The converse of Euclid's Lemma

Question

Im having trouble proving the converse of Euclid's lemma, and was wondering if anyone could point me in the right direction.

Euclid's Lemma: Let $p$ be a prime number and $a$ and $b$ be natural numbers greater than 1, then if $p|ab$ we know $p|a$ or $p|b$

Converse: For some number $p$, if for all natural numbers $a$ and $b$ greater than 1, $p|ab$ implies $p|a$ or $p|b$, then $p$ is prime.

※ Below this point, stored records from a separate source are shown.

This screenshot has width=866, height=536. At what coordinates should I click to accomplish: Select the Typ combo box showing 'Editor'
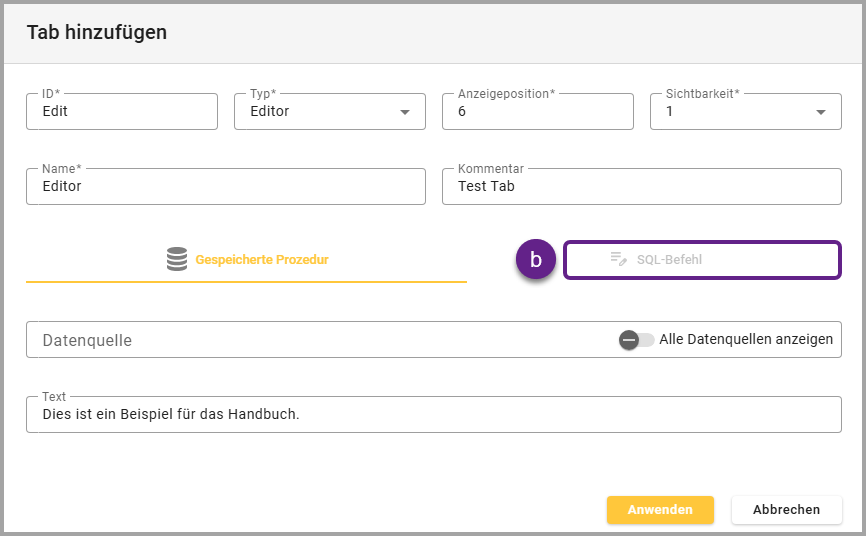318,112
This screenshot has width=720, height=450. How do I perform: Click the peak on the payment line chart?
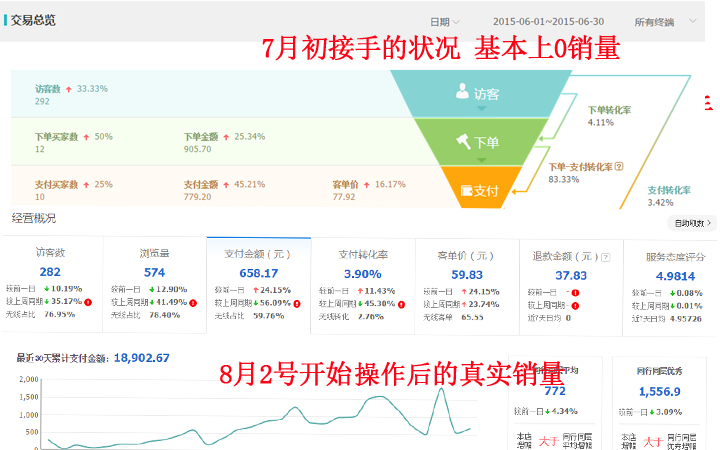coord(441,389)
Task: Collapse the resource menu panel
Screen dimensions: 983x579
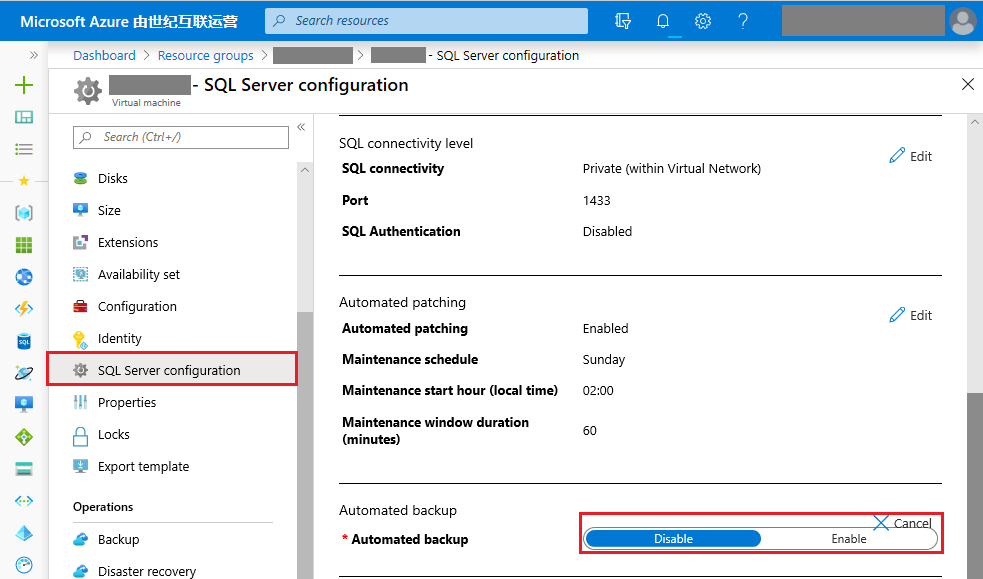Action: click(301, 128)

I tried showing that $p$ had only factors 1 and $p$, but I didn't really manage to make any progress, I'm just really not sure where to start, I'd really appreciate any help, thanks.

Answer 1

If $p$ is not prime, then there are $a,b \neq p$ with $p = ab$. Now $p \mid ab$ but $p \not \mid a, p \not \mid b$.

longer version:

We already have the implication

($p$ prime) $\implies$ (if $p \mid a \cdot b$, then $p \mid a$ or $p \mid b$)

We want to show the implication

(if $p \mid a \cdot b$, then $p \mid a$ or $p \mid b$) $\implies$ ($p$ prime)

We do this my contraposition:

($p$ not prime) $\implies$ (there exist $a,b$ with $p \mid a \cdot b$ and $p \not \mid a, p \not \mid b$)

Now, if $p$ is not prime, then there is a factorization $p = a \cdot b$ with $a \neq p \neq b$. Hence we have $p \mid a \cdot b$, but $p \not \mid a, p \not \mid b$, which shows the above implication.

Answer 2

Suppose $p=ab$. By assumption, either $p\mid a$ or $p\mid b$.

If $p\mid a$, then $a=pc$, for some $c$ and so $$ a=pc=abc $$ Since $a\ne0$, we get $bc=1$. Can you go on?

Answer 3

By assumption, $p|ab$ and either $p|a$ or $p|b$. Let $$ ab = p_{1}p_{2}\cdots p_{n} $$ be the prime decomposition of $ab$. We know that $p|ab$ and so, $p|p_{1}p_{2}\cdots p_{n}$. Then $p$ must divide one of $p_{i}$ for $1 \leq i \leq n$. Since $p_{i}$ are primes, it follows that $p$ must be prime.